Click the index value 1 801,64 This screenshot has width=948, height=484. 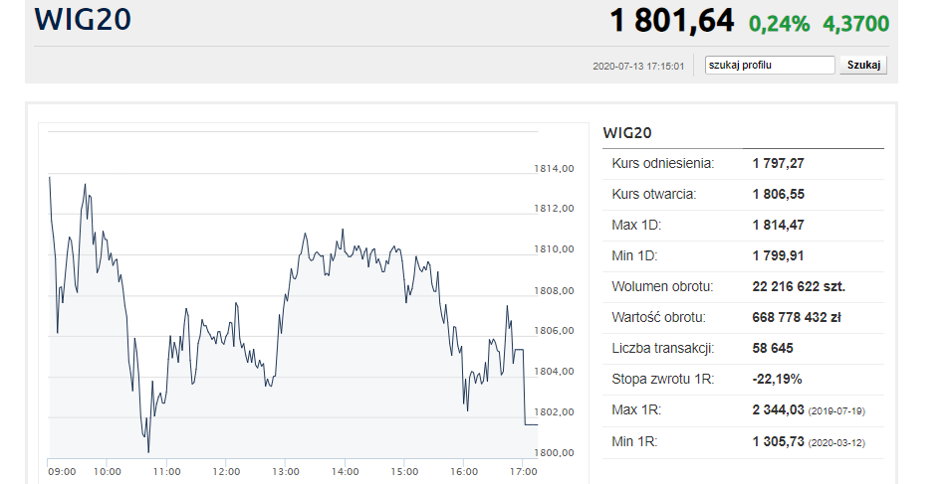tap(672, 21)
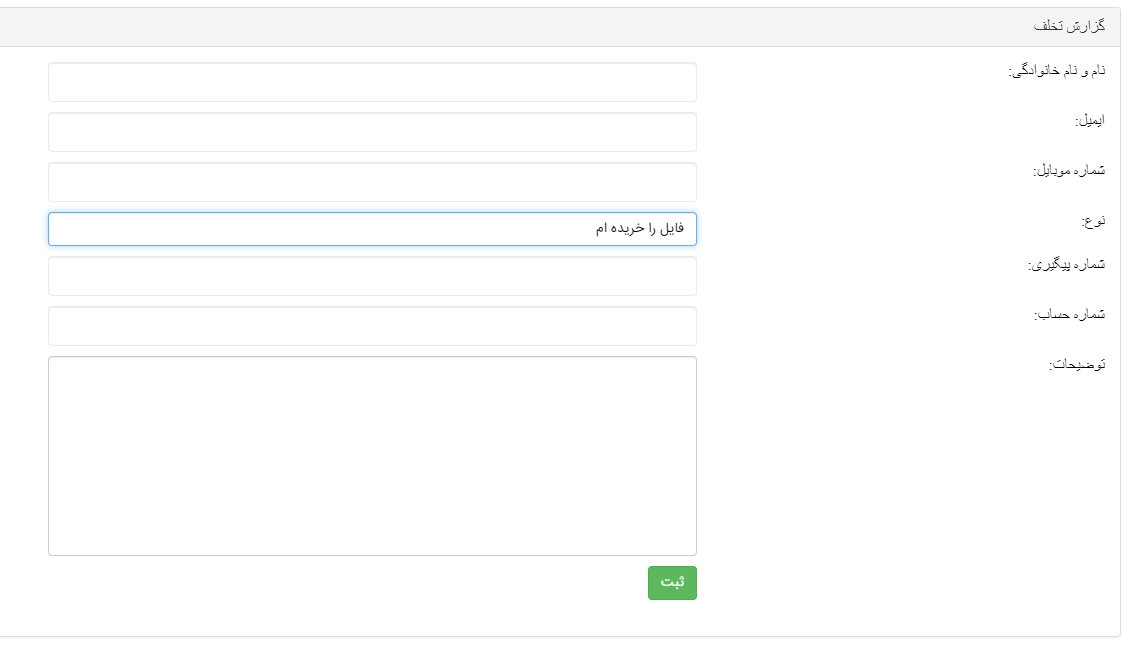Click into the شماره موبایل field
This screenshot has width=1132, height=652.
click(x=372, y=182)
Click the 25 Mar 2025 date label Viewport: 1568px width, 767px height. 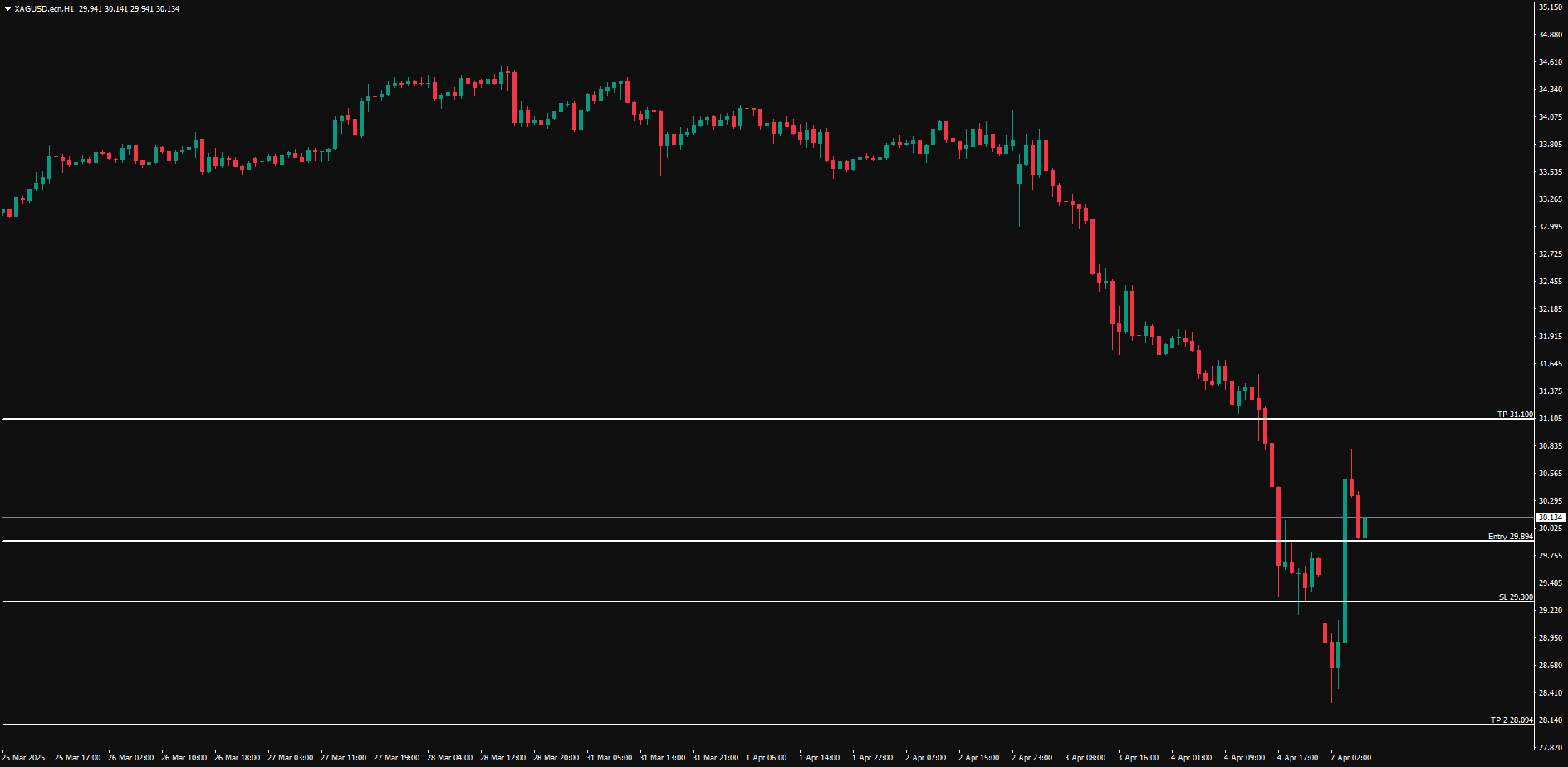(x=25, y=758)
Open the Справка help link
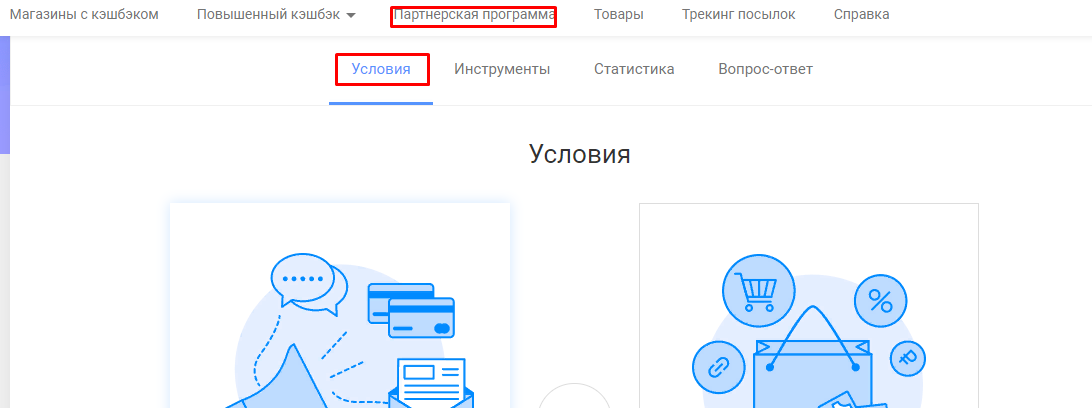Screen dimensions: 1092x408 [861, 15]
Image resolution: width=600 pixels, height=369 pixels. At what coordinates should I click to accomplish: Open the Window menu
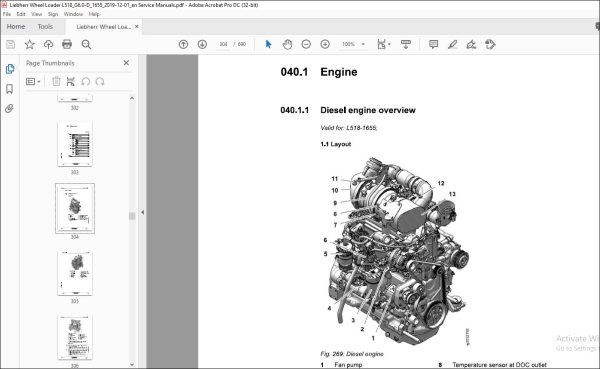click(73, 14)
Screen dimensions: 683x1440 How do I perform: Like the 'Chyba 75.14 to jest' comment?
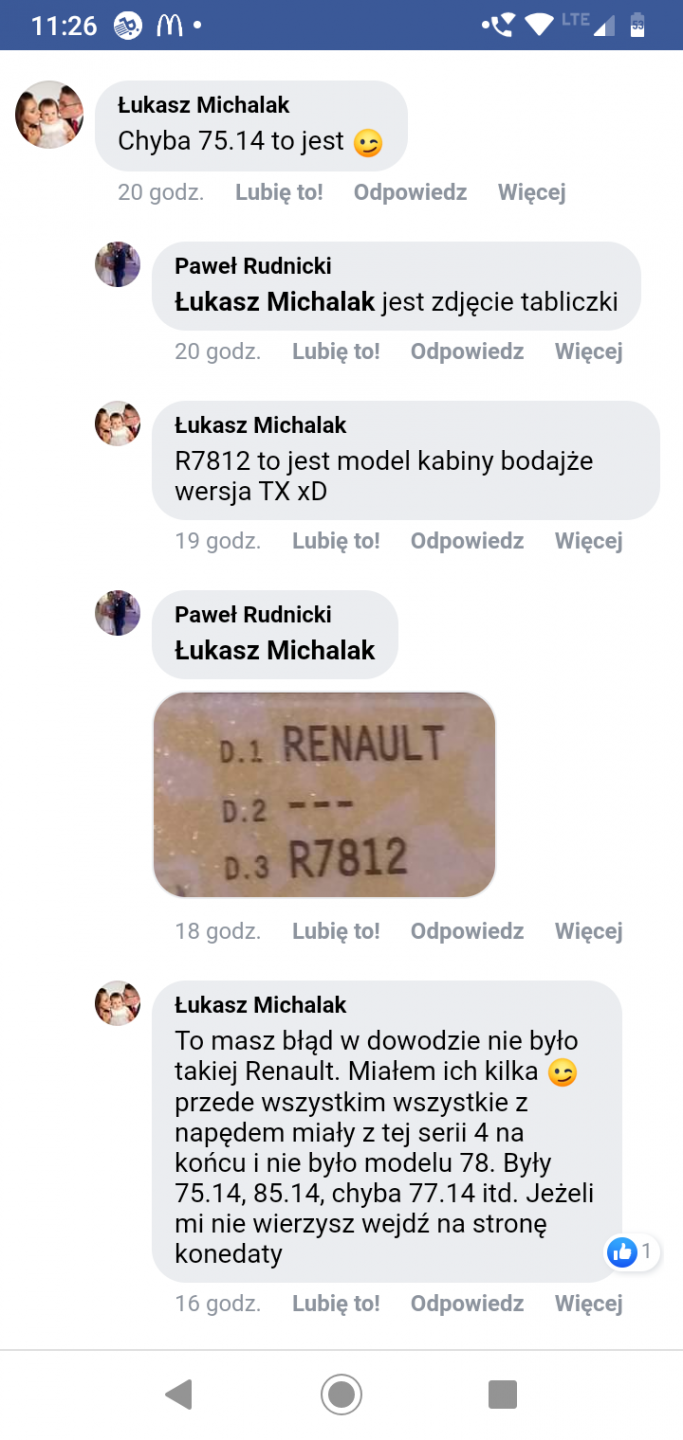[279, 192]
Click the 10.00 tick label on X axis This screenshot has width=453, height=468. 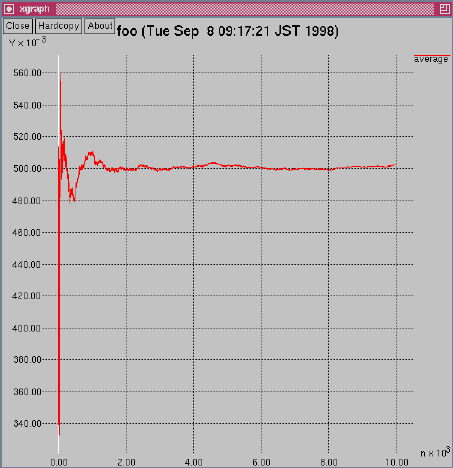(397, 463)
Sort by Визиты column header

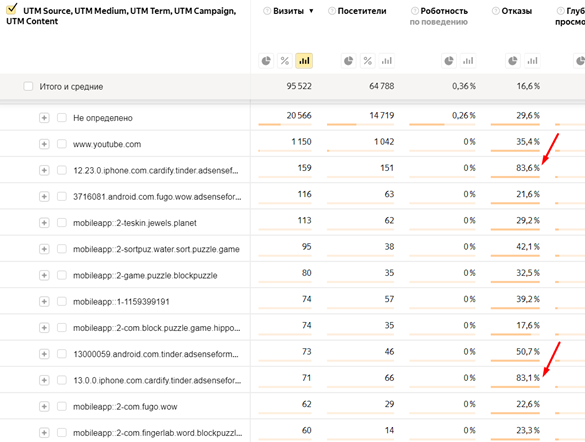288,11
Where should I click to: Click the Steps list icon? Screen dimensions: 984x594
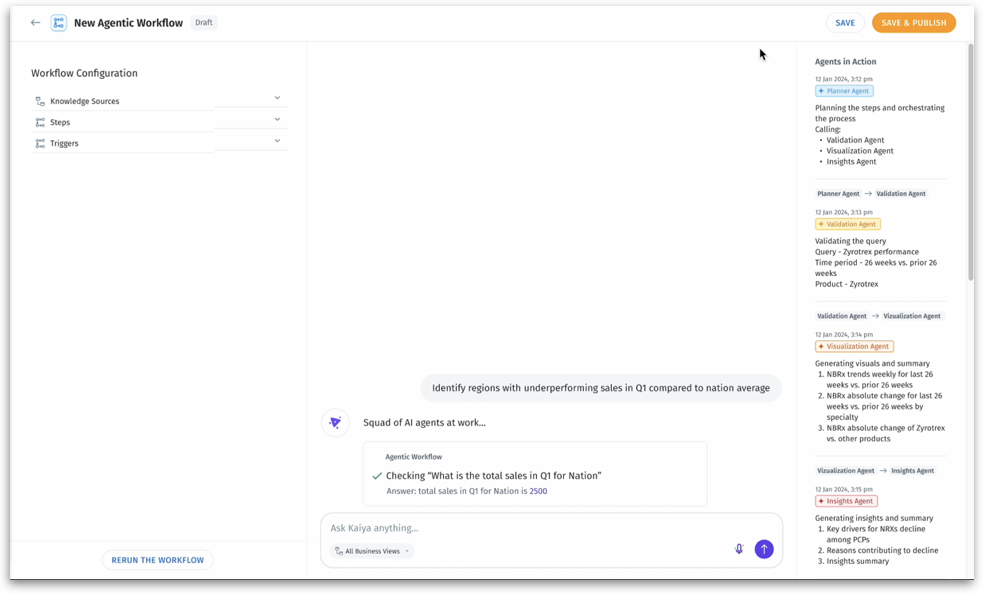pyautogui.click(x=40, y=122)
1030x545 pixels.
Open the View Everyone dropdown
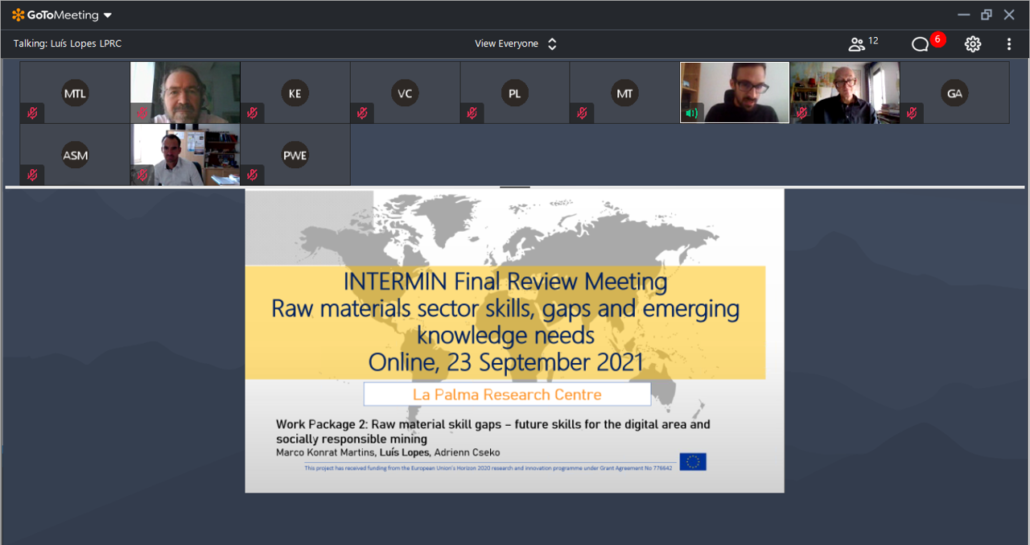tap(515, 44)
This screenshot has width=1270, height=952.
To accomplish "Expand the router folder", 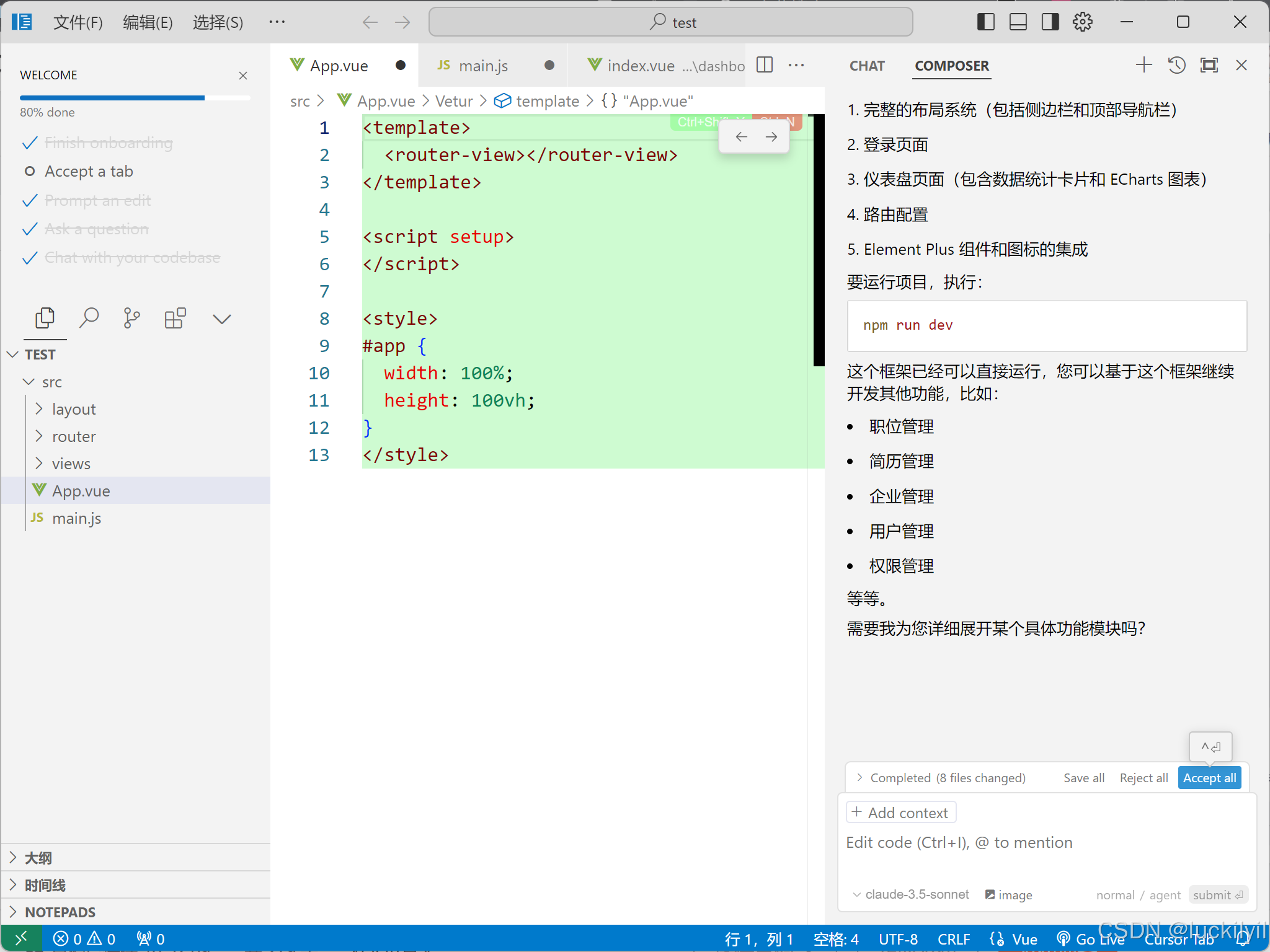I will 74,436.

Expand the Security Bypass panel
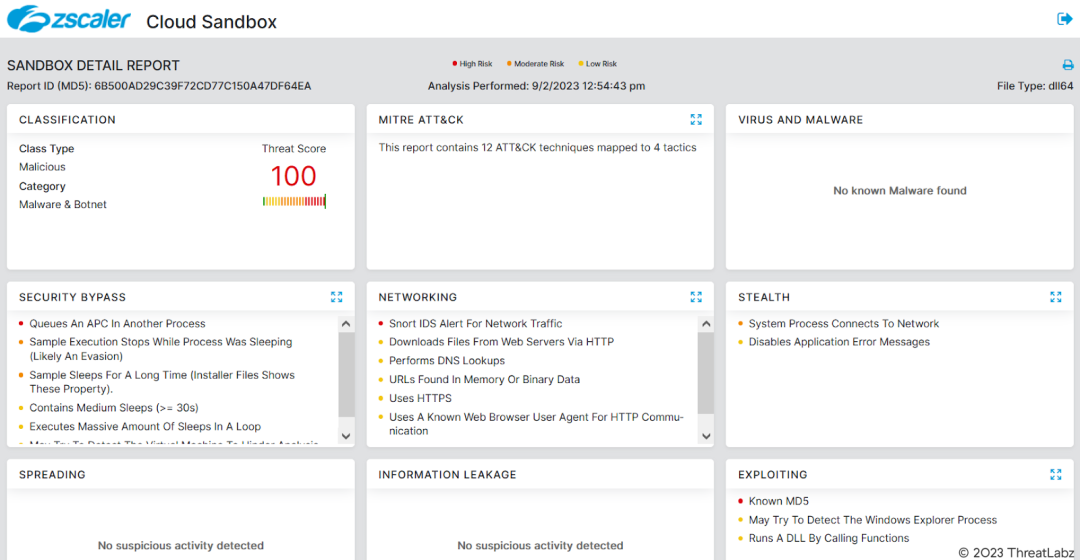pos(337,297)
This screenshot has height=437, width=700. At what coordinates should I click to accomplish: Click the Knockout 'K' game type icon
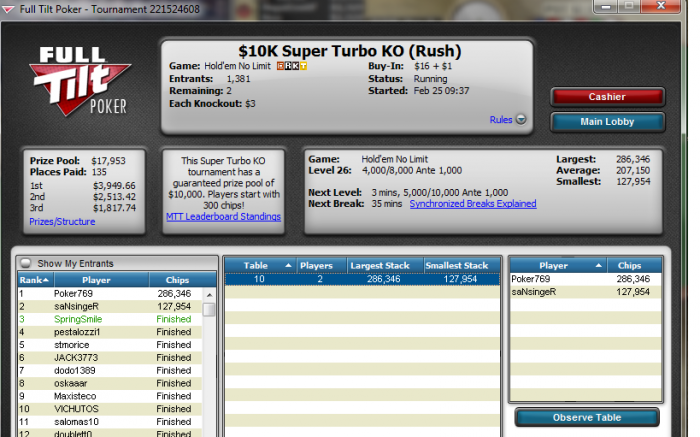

______________________________

◆ **Exercise details**: How many lines in the records above contain the string "icon"? Case matters, so give only the number.

◆ **Reply to the exercise**: 2